Prima di questa data, il patto di non concorrenza era gratuito per l’azienda, cioè il patto non prevedeva compenso e quindi l’agente si impegnava senza dover avere nulla in cambio.

Dal 2001, invece, la legge prevede un compenso.

La misura non è direttamente stabilita dalla legge ma è stabilita dagli Accordi Economici Collettivi (o, in mancanza, dal Giudice che però può fare riferimento anche agli Accordi Collettivi) e può essere anche piuttosto costoso. Ad esempio, per l’Accordo Economico del settore Commercio 2009 (gli Accordi Economici sono almeno 15 e quindi è importante capire quale è quello esattamente richiamato nel contratto di agenzia!), un agente monomandatario, con una anzianità di servizio fino a 5 anni e un patto di non concorrenza di 2 anni, ha diritto a circa 10 mesi di provvigioni!

Considerato che questo compenso si aggiunge alle indennità di fine rapporto se dovute (cioè se è l’azienda che di sua iniziativa interrompe il contratto), l’importo complessivo può arrivare a cifre considerevoli.

Il compenso per il patto di non concorrenza si aggiunge alle indennità di fine rapporto

La prima cosa quindi è senz’altro capire se, valutati costi/benefici, valga davvero la pena la pena impegnarsi per importi di questo tipo.

In ogni caso, ci sono delle ipotesi in cui è ancora possibile che il patto di non concorrenza sia “gratis”, ovvero che l’azienda non debba pagare nulla all’agente.

Queste “deroghe” sono di due tipi.

Una è prevista direttamente dalla legge, l’altra dalla giurisprudenza.

Riguardo la legge, la Legge Comunitaria n. 422/2000 che ha introdotto l’obbligo del compenso, ha previsto espressamente alcune esclusioni da questo obbligo quando l’agente sia una società di capitali (s.r.l. o S.p.A.).
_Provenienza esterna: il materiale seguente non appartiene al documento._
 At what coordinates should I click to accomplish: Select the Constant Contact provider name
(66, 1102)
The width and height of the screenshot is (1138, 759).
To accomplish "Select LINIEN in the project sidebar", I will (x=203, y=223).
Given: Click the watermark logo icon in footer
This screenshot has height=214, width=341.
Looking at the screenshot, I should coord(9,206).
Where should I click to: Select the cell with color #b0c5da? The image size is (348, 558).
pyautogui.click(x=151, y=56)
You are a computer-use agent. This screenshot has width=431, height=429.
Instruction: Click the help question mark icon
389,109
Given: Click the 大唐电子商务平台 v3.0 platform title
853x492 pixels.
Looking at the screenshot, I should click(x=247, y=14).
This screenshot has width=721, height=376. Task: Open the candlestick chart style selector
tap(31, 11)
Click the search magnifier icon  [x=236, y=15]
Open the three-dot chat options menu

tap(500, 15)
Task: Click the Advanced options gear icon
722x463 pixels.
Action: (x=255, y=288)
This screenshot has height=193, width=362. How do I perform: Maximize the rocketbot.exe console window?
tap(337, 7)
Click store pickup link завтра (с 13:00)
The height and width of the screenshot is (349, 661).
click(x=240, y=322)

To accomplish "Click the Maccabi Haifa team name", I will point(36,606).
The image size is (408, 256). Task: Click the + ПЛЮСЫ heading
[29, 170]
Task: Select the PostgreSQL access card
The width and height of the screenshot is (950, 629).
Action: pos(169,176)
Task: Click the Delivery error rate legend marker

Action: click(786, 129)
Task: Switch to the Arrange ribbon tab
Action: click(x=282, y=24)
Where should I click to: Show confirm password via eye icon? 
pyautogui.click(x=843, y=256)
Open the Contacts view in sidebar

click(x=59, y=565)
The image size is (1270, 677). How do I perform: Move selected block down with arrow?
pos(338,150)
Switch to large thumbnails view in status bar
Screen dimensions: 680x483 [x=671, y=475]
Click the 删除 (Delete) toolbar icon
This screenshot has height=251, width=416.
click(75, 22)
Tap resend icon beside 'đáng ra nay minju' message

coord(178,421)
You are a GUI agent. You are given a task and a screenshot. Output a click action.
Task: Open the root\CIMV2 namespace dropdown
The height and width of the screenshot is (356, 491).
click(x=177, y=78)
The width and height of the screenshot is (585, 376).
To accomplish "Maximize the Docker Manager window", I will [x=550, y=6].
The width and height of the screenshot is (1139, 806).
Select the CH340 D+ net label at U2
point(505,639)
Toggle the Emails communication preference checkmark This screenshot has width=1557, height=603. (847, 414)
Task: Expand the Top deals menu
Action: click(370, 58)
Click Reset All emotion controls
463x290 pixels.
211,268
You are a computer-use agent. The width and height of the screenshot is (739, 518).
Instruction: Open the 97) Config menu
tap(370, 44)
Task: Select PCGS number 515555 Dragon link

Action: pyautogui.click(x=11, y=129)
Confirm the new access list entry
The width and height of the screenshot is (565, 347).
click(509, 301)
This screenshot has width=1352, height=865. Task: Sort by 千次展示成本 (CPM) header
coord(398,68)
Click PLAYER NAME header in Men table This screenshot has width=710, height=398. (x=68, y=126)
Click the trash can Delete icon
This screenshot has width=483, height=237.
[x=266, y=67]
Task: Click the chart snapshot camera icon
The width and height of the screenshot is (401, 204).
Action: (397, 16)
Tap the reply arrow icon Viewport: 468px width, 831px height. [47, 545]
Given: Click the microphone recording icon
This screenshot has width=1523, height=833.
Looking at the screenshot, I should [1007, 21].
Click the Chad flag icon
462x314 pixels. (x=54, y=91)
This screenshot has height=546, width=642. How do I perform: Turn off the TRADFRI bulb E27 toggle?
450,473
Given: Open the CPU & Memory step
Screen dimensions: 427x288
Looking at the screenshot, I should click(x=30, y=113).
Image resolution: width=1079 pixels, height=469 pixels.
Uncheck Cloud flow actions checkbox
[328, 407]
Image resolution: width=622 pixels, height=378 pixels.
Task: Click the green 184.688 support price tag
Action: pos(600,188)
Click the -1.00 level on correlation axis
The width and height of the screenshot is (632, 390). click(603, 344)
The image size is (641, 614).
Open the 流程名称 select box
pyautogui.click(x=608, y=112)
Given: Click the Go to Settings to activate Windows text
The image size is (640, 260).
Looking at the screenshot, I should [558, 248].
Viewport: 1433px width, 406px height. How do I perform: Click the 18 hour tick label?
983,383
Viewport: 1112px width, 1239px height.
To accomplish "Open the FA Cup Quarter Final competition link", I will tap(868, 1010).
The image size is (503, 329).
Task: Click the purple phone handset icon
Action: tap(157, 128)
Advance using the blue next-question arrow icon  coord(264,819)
Esclusioni che poi sono state riprese (e “ristrette”) dagli Accordi Economici Collettivi.

In particolare, in base ai due principali Accordi Economici Collettivi settore Commercio 2009 e settore Industria 2014, le esclusioni sono le seguenti:

L’Accordo Economico Commercio 2009 esclude (solo) gli agenti organizzati come S.p.A. con 2 o più soci (quindi agenti in forma di s.r.l., con qualsiasi numero di soci, o di S.p.A. con un socio hanno diritto al compenso).

L’Accordo Economico Industria 2014, invece, esclude gli agenti organizzati sia come S.p.A., sia come s.r.l., con 2 o più soci (quindi hanno diritto al compenso solo gli agenti s.r.l. con un unico socio e le S.p.A. con un unico socio).

Se l’agente è una società di capitali, gli Accordi Economici Collettivi prevedono deroghe all’obbligo di pagare il patto di non concorrenza

Oltre a queste esclusioni previste dalla legge, anche la giurisprudenza ha preso posizione su un’altra ipotesi.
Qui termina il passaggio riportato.